As I recall, I discovered that about HALF of the seats in the theater were either ripped to shreds or unbolted from their frames and laying on the floor. There was no way I would get this job done in one day with only two rolls of material but I went ahead and started working. About two hours into the job, something moved. I passed it off as just one of the seat cushions falling over. A few minutes pass and something moves again. "Okay, Okay.......I am the only one in here." I pretended I didn't hear it and continued working and then I finally saw what I was sitting amongst. Rats!...Big Rats......no field mice for this place......huge rats and dozens of them!
Needless to say, I left the stapler, the staples, the scissors, and the material right there in the aisle and headed for the front door. I caught a bus and went home. I gave Harry all sorts of hell on the phone. He apologized for setting me up in that situation. The next day, the Uptown Theater was back to business as usual. If I remember correctly, the marquee spelled out "Now Playing","Shaft" and "The Mack", a double feature.
At the Vilma, we had projectionists that would work on different days. There was one I can remember vividly, his name was Bill Nottingham. I remember Bill Nottingham because you could always see him on top of the marquee watching the women walk by. The more memorable thing about him was he looked exactly like Vincent Price! One week the movie Vanishing Point was playing. Nottingham had not noticed that he had the sound turned down so low that people could not enjoy the movie. I had a buzzer nearby that I would use to get the projectionist's attention if ever there was a problem with the picture such as a blank screen or misalignment of frames. I had buzzed Nottingham about four times to get his attention and apparently he just thought we were playing around with him. I went up the steps to the projection booth and told Nottingham I had been buzzing because the sound was too low and people were complaining. Behind the big screen at the Vilma were these gigantic Altec-Lansing Voice of the Theater speaker systems. The movie, Vanishing Point, had just begun the part where the soundtrack was Mississippi Queen by the rock group Mountain.....and Nottingham cranked the system to the MAXIMUM! Whoa! The front doors of the place were blowing open from it. People were leaving too. Nottingham only left it loud for that one song. As I think about it, that was the best song from the soundtrack to choose. Mississippi Queen should be played loud and proud.

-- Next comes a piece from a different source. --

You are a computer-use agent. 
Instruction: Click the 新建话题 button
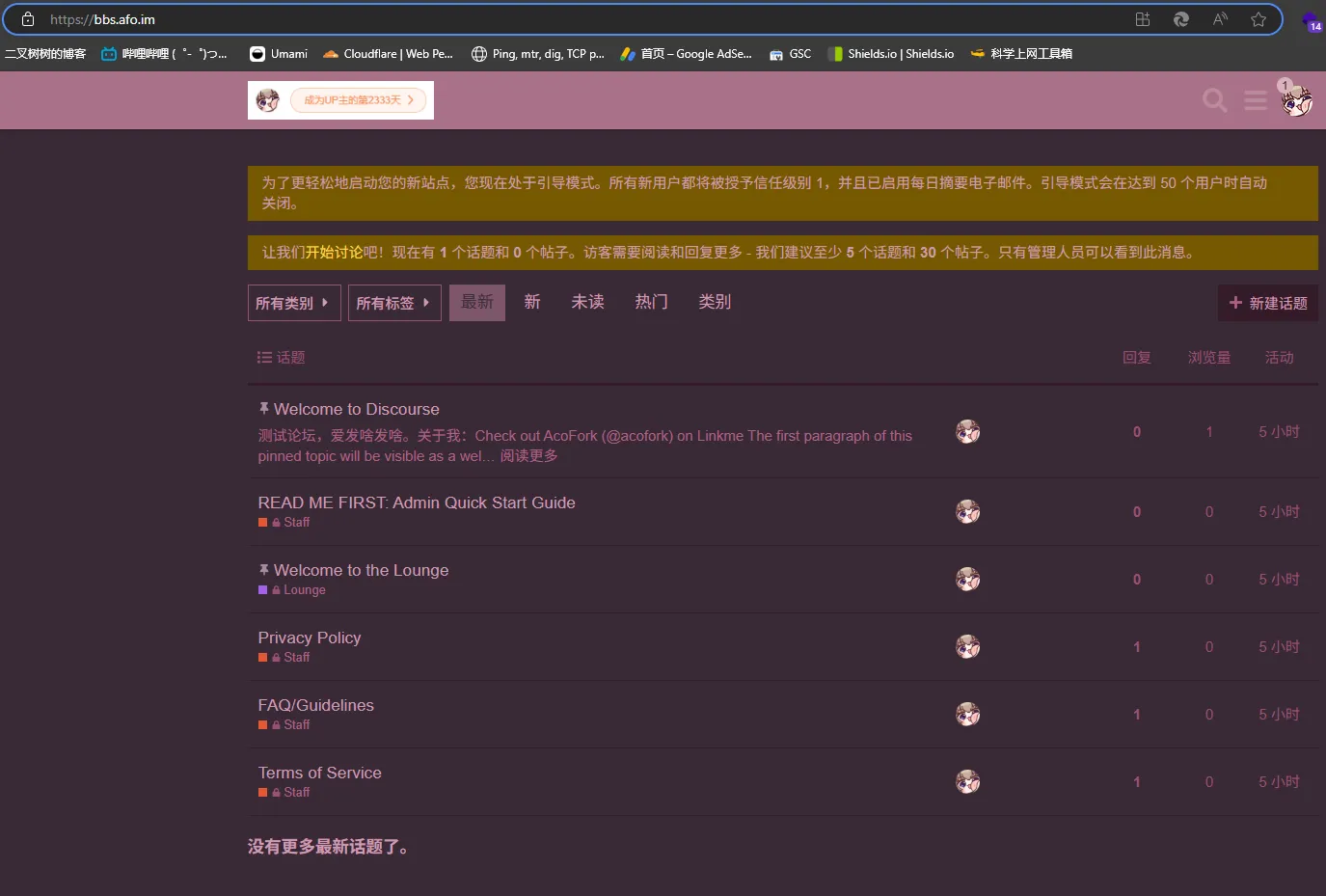coord(1267,303)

Two weeks into my job at the Vilma, they were showing a new release. This was rare for the Vilma. I was informed to expect heavy crowds as this movie was controversial. The movie was "banned in 13 countries" and "rated V for Violence", "the most horrifying film ever made", it was going to make people sick. Quite a marketing ploy it was. We had cases and cases of screen printed vomit bags which I would be required to hand out to each person with a ticket. By today's standards, this movie was rather tame. Aside from witch burnings and dunkings, there were torture scenes, one where a woman's tongue was ripped from her mouth. As expected, the film brought in the money. The following week, the Vilma returned to old Disney flicks and assorted "B" movies. It took almost a year for us to show The Godfather.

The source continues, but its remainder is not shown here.